Professor Dr. Clifton Ellis, Associate Professor Dr. Brian Zugay, and Assistant Professor Dr. David Turturo contributed to the Southeast Chapter of the Society of Architectural Historians (SESAH) 2023 Annual Conference that was held in Little Rock, Arkansas from September 27th through 30th. Founded in 1983, the Southeast Chapter of SESAH is a regional chapter of the national Society of Architectural Historians (SAH) and includes twelve states. Members are primarily based in the southeast region, but also reside throughout the U.S. as well as internationally. Each year, SESAH holds an annual conference, publishes a journal, Arris, offers funding for conference travel and research, and gives awards that recognize achievements in scholarly publication as well as preservation practice.
SESAH promotes scholarship on architecture and related subjects and serves as a forum for ideas among architectural historians, architects, preservationists, and others involved in professions related to the built environment.
Their annual peer-reviewed journal Arris launched in 1989, is published by University of North Carolina Press and is available on Project Muse.
The Sum of its Parts: Visualizing Architecture in Master Plans, Data Science, and Model Making
Moderator – Clifton Ellis
Model Making and Moral Architectural Instruction in the American Protestant Sunday School
Brian C.R. Zugay
Architectural model making was a new pedagogical tool introduced to American Protestant Sunday Schools at the turn of the twentieth century. Stressing practical “handwork” as a means to engage and interest children and young adolescents in their Biblical lessons, classes across the country crafted miniature Temples of Jerusalem, Tabernacles in the desert, and assorted other ancient structures, settings, and objects of daily life from the Holy Land.
These models became the focus of ceremonial and ritualized activities within both the Sunday School and the larger congregation, and they were frequently used as collection receptacles for religious and behavioral pledges, for weekly offerings, and for other fundraising activities.
This paper argues that the making of church models, the rise in use of church-shaped banks, and children’s programmed interaction with them were directly connected to efforts by denominational church-extension agencies to promote awareness of the material importance of the church building, educate about new standards for modern churches, encourage new projects, and raise funds to support construction locally and nationally.

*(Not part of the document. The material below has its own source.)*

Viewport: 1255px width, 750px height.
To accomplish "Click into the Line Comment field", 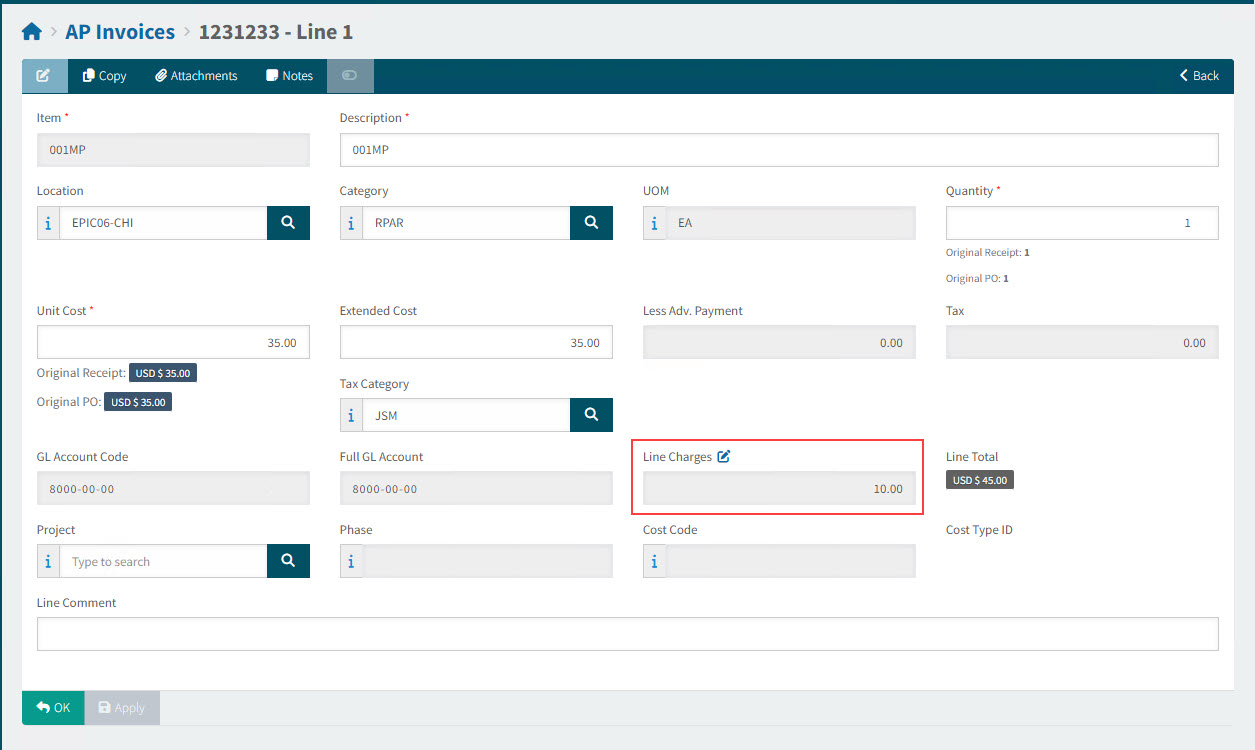I will (627, 634).
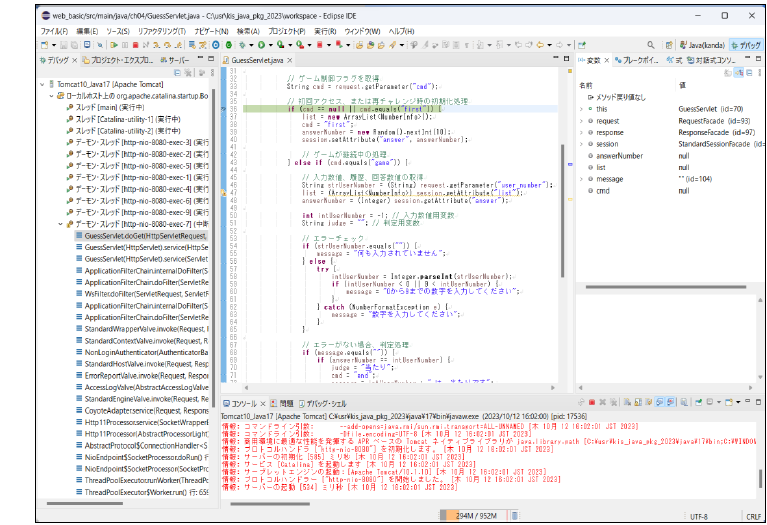Expand the 'session' variable node

point(582,143)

The Courthouse Town as Vernacular Urbanism
David Turturo
The Texas Courthouse town is similar to other urban morphologies throughout the United States and around the world. Like the New England town green, the French bastide, and the Tuscan hill town, the Texas towns are oriented inward around a centralized open square. Typically, research into these towns focuses on the squares and their monumental structures for justice. By contrast, this paper will address the various configurations of urban fabric that extend beyond the square, reaching out into the diverse Texas landscape. This paper contributes to a larger project about the contested value of civic architecture in the U.S., studying how infrastructure space reinforces or undermines the civic aspirations of postbellum United States urbanism.